2. early-stage breast cancer serodiagnosis reagent; It is characterized in that: comprise the FTH1 elisa plate; The FTH1 antigen embedding ELISA Plate that this FTH1 elisa plate is buied by the FTH1 antigen of using breast cancer T7 bacteriophage specifically expressing or commercialization earlier; 4 ℃ are spent the night, and the 5%BSA/PBS room temperature sealing of washing back formed in 2 hours; Also comprise goat anti human IgG, developer A, B and the stop buffer that can cooperate the HRP coupling that the FTH1 elisa plate detects test serum; The FTH1 elisa plate can read the OD value in 450 nm wavelength by ELIASA, with elder generation after bacteriophage, mouse-anti bacteriophage one are anti-and the sheep anti mouse HRP two anti-wells that encapsulate as negative control hole, with the well that do not encapsulate bacteriophage as the blank hole; After the zeroing of blank hole, judge ratio >=2.0 according to the ratio of the average OD value of FTH1 elisa plate test serum OD value/negative control; Be judged as the positive, ratio＜2.0 are judged as feminine gender; Negative control OD value is lower than 0.05 and does 0.05 calculating, is higher than 0.05 by actual OD value calculating.

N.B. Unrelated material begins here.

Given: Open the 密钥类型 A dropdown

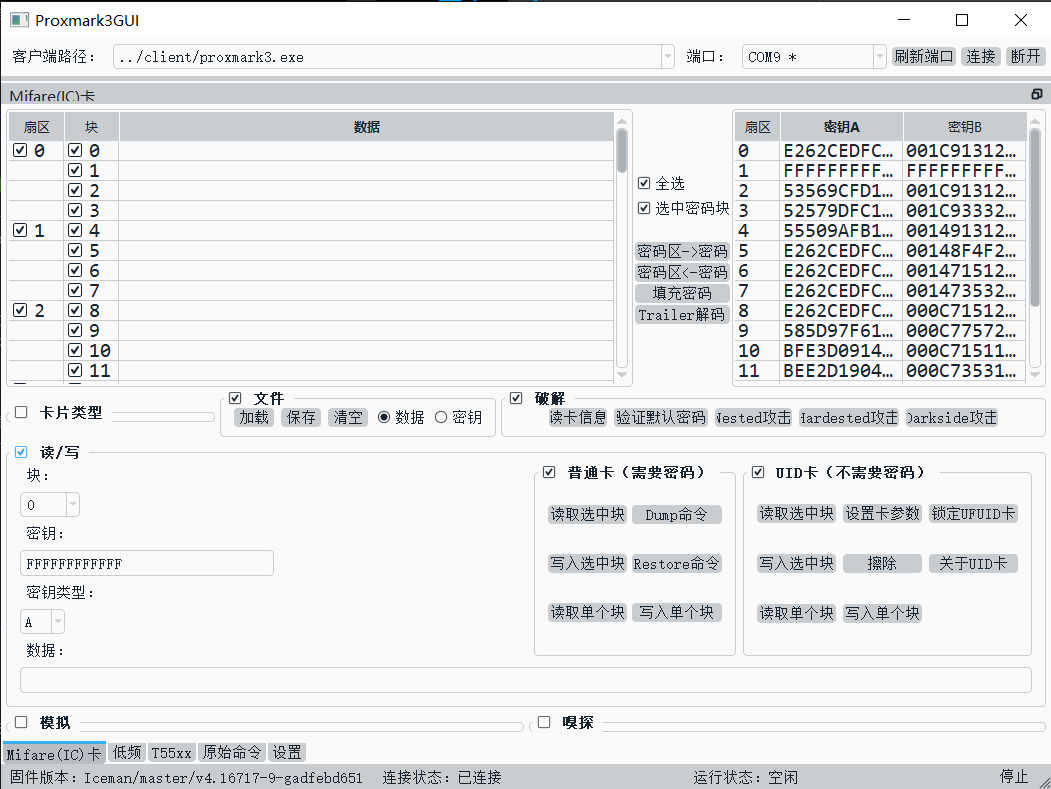Looking at the screenshot, I should pos(57,622).
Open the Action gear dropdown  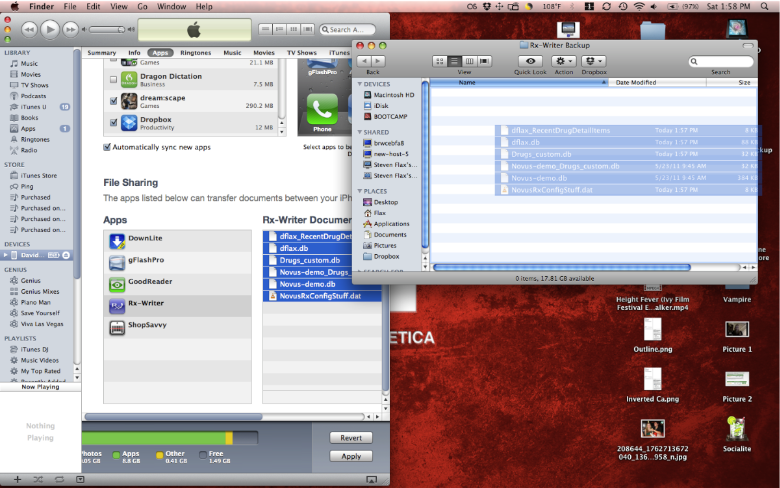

3. a kind of early-stage breast cancer serodiagnosis reagent as claimed in claim 2; It is characterized in that: also comprise the hnRNPF elisa plate; The hnRNPF antigen embedding ELISA Plate that this hnRNPF elisa plate is buied by the hnRNPF antigen of using breast cancer T7 bacteriophage specifically expressing or commercialization earlier; 4 ℃ are spent the night, and the 5%BSA/PBS room temperature sealing of washing back formed in 2 hours; Also comprise goat anti human IgG, developer A, B and the stop buffer that can cooperate the HRP coupling that the hnRNPF elisa plate detects test serum; The hnRNPF elisa plate can read the OD value in 450 nm wavelength by ELIASA, with elder generation after bacteriophage, mouse-anti bacteriophage one are anti-and the sheep anti mouse HRP two anti-wells that encapsulate as negative control hole, with the well that do not encapsulate bacteriophage as the blank hole; After the zeroing of blank hole; Ratio according to the average OD value of hnRNPF elisa plate test serum OD value/negative control; Ratio in conjunction with the average OD value of FTH1 elisa plate test serum OD value/negative control; Judge that negative control OD value is lower than 0.05 and does 0.05 calculating, be higher than 0.05 by actual OD value calculating.

4. method of carrying out early diagnosing mammary cancer or postoperative curative effect monitoring is characterized in that: may further comprise the steps:

(5) read plate: 450 nm wavelength read the OD value under ELIASA;

5. a kind of method of carrying out early diagnosing mammary cancer or postoperative curative effect monitoring as claimed in claim 4 is characterized in that: further comprising the steps of:

(5) read plate: 450 nm wavelength read the OD value under ELIASA;

6. a kind of method of carrying out early diagnosing mammary cancer or postoperative curative effect monitoring as claimed in claim 5; It is characterized in that: in said (6) step according to the ratio of the average OD value of hnRNPF elisa plate test serum OD value/negative control; Ratio in conjunction with the average OD value of FTH1 elisa plate test serum OD value/negative control is judged; Be meant the ratio of the average OD value of hnRNPF elisa plate test serum OD value/negative control or the ratio of the average OD value of FTH1 elisa plate test serum OD value/negative control; Arbitrary ratio >=2.0 promptly are judged as the positive.